School Inclusion Lead wanting to know more…

Hi all,

I had heard of aphantasia before, but now I have a 6th form pupil who thinks he has it and I would like to support him better. He is at one of the top schools in the country, studying Maths, Economics, Theology and Politics. We have discussed certain areas that may be challenging and I hope to help him with this, but as he approaches Upper Sixth (Yr 13) I would like to know if there is any training out there or books/articles you can recommend, please.

Share this post

You must be signed in to comment
Total Comments (6)

An excellent question as a teacher of final year International Baccalaureate ( a bit different from your Upper Sixths),  I would love to know the answer myself. But as a self-identified aphant, I would encourage the following

a) as for all students, remind this student that exploring his own learning style is worth the time. While so many students now fall for the “I am a visual learner” trap, he should make a very serious attempt to note where/how he learns best in each subject. For example, I learned despite all research indicating that this is not a useful study technique for most students, I excelled in Biology by re-writing notes.

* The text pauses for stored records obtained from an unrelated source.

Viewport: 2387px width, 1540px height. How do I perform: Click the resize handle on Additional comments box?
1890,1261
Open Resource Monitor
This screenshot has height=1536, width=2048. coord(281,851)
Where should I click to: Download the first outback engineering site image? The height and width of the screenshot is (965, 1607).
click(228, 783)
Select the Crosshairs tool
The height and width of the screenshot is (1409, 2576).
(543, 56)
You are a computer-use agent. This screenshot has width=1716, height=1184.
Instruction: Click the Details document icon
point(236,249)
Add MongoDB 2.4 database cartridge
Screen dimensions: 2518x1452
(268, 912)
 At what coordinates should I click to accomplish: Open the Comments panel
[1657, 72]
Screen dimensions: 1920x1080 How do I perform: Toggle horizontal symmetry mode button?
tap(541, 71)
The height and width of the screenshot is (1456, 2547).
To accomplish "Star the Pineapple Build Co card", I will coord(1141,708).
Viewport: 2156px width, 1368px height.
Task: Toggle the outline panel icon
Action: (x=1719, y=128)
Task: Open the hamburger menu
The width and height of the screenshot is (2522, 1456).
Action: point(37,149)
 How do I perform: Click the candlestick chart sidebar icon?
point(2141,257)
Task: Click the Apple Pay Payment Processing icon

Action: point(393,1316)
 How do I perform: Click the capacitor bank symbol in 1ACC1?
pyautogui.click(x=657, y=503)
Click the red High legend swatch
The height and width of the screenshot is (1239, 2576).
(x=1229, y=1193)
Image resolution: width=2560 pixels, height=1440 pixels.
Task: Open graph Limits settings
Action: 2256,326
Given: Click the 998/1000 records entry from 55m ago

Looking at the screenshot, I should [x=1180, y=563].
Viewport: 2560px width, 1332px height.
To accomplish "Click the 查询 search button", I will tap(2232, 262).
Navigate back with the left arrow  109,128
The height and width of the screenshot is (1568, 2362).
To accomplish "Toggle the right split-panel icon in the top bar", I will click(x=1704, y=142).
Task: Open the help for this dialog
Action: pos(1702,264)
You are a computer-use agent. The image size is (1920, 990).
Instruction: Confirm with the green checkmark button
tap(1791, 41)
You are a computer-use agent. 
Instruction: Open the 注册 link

Of course, all of this has side-stepped your query about “training out there or books/articles you can recommend”.

b) Counterintuitively, making diagrams has always worked for me in all subjects. Perhaps the act of making the diagrams for someone who cannot for images is a struggle, and the struggle itself resulted in longer-term learning. So I diagram out everything (including my own lesson plans today) even though I do not think in diagrams. 

c)  I think this is the really tough bit …I never found it hindered academic progress in any subject, but it has affected how i make plans (He may need to plan every step rather than focusing on the final goal). So in other words, allow him to build on details. 

Finally (unrelated to your question, but may be relevant in other domains as he goes into higher education), this has affected how I respond to people/ groups (finding it hard to visualize their emotions and reactions). Oddly, this makes people think I work well with others, because I end up not expressing my own emotions because I cannot imagine how they will respond. But helping him deal with visualizing emotions may be the greatest help you can give him

Amit K, thank you so much for your thoughtful reply. I am seeing the pupil later in the week, so I will explore this with him. Thank you 🙂

I have personal training. I grew up with it and learned many ways of coping with a visual learning environment. I have been for some myself, but haven’t found much, but people tell me how they coped with it. 

For me, analogies work best. Physics and mathematics were easy because they don’t live in the physical plane. I have also found that everything has core structures that may share similar parts with other fields of existence. 

Thank you for what you do, I wish the best of luck to you and your students. Anything I can assist with feel free to message me or email me at 

Some of the webinars that are linked to on this site are absolutely great.  They give a lot of thoughtful feedback about overlapping symptoms and experiences.  Because the aphantasic experiences seems so varied, I would recommend starting from a place of self-reflection.  It sounds like he’s really successful, so getting him to tune in to what specifically helps him have success is a great place to start.  That includes success with which subjects and assignment types, but also in environmental components that help him attend in class and how he can set up his homework space to help him focus.  Once he really has an idea of what works for him, then self-advocacy comes much easier.  It’s a fantastic skill even to tell a teacher after class, “hey, I’m having a hard time with this particular unit.  I think it might be my aphantasia.  It’s a newer kind of neurodivergence, so there’s not a ton of guidance on what helps yet, but if you would be game to work through this unit with me, I’d really appreciate it.”  We have to remember that young folks (and plenty of adults too) may not think so much about how brains are different.  It can really empower them to know that the educational system is set up primarily for 1 type of brain and it’s ok to ask for something different.

Everyone is good and bad at different things. 

I find that instead of trying to do everything, focus on what I am good at. 

I did STEM + Econ in school, and ended up in Engineering. 

I’d say that the big thing is that knowing that some types of homework can be a major problem/trigger for a full anphant – for example –

  • Read this and write how it makes you feel. 
  • Describe what you see in your imagination when you read this (the answer is “Nothing, its black, just black, always is”) 
  • Draw/paint/color anything abstract 
  • any assignment with feelings, imagination, or emotions/empathy. 

If they describe something in pure, simple fact format, like “describe the room”, and they say “10m x 15m with white walls”, vs someone who says “warm with colorful pictures and a carpet as soft as a kitten” that’s fine. 

Memory works differently in different people. 

You know when someone posts a scary picture on social media or TV, and someone says, “I’ll never get that out of my head!” As soon as it is gone, the aphant says “what picture??” I don’t remember any. I can’t get a disturbing picture _in_ my head. 

Use sound and hearing? During my BA I found it helpful to read aloud every word, recording and playing it back helped even more. Warning: on a crucial assignment I found I was better informed on the author’s words than the lecturer setting the assignment who had overlaid with his own interpretation. I made the mistake of correcting the assumption he had made – not done as an undergraduate.